> **The request**:
Gather every line of the records below that contains the word "dimensions", and copy each one out in full.

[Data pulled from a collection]
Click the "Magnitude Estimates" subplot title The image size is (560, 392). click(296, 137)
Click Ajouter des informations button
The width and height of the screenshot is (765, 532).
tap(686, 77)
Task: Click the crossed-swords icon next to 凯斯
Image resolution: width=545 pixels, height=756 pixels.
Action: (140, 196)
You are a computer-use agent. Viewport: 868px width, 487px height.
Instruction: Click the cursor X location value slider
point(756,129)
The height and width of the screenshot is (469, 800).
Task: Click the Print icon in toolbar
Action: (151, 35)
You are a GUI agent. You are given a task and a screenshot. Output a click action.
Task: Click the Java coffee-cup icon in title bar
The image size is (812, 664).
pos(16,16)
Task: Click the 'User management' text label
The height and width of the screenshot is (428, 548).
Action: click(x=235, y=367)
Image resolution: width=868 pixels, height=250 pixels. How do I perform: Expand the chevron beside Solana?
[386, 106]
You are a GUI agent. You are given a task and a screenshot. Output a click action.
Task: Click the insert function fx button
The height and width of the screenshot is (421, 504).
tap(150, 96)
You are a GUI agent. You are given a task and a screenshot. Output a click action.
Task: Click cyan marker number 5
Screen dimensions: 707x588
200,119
...
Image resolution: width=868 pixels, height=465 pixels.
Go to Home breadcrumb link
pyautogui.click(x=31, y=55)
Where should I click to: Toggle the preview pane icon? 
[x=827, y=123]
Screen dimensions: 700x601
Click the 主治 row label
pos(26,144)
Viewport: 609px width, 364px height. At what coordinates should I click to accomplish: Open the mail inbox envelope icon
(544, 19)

> **Response for this exercise**:
Screen dimensions: 707x588
Screen dimensions: 700x601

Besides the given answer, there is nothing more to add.